According to documents released by Senator Heinrich, 5,766 acres of land currently managed by the U.S. Army will be transferred to National Park Service management and added to the park. Another 2,826 acres within the preserve’s current boundaries that are not managed by the NPS will be moved to Parks Service jurisdiction, too. In return, 3,737 acres managed by the NPS will be handed over to the Army. The land swap has been a long time coming: The Army and the NPS have been working on it since the 1970s.
The preserve has seen an uptick in visitors in the past few years. White Sands hosts more visitors than any other NPS-managed site in New Mexico: over 500,000 people on average each year, according to a press release from Senator Heinrich and Representative Torres Small. In 2018, over 600,000 people visited the monument, generating $32.2 million in spending for the local economy. By designating White Sands as a national park, the lawmakers and local advocates aim to bring even more people and tourism dollars to the area.
“We now have the potential to make it an economic powerhouse in southern New Mexico,” Torres Small said in a statement.

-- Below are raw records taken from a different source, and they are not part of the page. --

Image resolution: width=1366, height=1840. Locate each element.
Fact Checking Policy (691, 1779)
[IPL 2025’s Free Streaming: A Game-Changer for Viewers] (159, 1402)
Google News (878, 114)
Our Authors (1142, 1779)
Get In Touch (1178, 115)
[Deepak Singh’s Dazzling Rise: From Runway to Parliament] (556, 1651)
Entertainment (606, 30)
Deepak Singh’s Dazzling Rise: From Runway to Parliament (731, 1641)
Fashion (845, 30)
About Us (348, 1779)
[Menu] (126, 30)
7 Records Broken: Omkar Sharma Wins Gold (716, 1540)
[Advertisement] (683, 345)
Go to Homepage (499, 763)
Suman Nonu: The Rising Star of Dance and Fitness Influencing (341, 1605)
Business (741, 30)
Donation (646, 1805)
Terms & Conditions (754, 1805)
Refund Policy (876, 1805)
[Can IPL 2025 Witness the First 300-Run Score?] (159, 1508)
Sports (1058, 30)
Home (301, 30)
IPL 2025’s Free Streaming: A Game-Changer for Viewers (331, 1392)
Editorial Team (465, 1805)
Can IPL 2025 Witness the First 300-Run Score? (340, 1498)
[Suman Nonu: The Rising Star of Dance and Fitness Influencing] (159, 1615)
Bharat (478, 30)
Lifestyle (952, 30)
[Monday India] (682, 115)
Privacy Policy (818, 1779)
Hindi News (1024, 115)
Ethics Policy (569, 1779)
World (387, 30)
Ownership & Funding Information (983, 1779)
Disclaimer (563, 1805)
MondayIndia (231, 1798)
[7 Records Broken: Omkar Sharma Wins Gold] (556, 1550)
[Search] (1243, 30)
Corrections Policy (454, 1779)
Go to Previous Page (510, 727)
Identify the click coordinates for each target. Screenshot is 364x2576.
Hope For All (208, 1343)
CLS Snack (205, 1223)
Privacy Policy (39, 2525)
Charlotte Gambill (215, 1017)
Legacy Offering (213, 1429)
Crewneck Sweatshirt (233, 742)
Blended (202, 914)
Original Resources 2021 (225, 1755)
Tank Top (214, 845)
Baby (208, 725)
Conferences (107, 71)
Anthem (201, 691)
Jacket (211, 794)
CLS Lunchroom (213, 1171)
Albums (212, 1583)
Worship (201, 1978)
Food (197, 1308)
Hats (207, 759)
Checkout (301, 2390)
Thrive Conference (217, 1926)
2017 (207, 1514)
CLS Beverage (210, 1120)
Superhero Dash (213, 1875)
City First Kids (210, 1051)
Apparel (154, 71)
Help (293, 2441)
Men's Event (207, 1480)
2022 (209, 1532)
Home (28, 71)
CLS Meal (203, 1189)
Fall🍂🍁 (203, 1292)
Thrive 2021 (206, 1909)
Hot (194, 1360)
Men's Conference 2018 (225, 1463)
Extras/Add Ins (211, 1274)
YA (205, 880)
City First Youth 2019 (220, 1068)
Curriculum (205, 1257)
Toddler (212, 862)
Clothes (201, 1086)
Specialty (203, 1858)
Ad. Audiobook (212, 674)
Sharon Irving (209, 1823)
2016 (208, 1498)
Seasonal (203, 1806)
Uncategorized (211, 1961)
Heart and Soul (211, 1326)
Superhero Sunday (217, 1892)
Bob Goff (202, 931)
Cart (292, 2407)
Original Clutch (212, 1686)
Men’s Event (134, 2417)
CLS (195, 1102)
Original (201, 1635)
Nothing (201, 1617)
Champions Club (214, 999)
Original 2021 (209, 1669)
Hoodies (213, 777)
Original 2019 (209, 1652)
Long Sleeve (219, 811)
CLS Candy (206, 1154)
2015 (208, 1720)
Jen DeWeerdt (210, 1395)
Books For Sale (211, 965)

Last year, a study found that upgrading White Sands to a national park could increase visitors by 21 percent, and net up to $7.5 million in additional spending in the local economy each year.
For people looking to explore the area, however, not much will change. White Sands is already managed by the NPS, and entrance fees and access will remain the same once it becomes a national park. But the new name might help clear up some confusion for people traveling to the area.
“I often heard ‘I thought White Sands was a national park,’” New Mexico State Senator Ron Griggs said in a statement. “I guess I won’t hear that anymore.”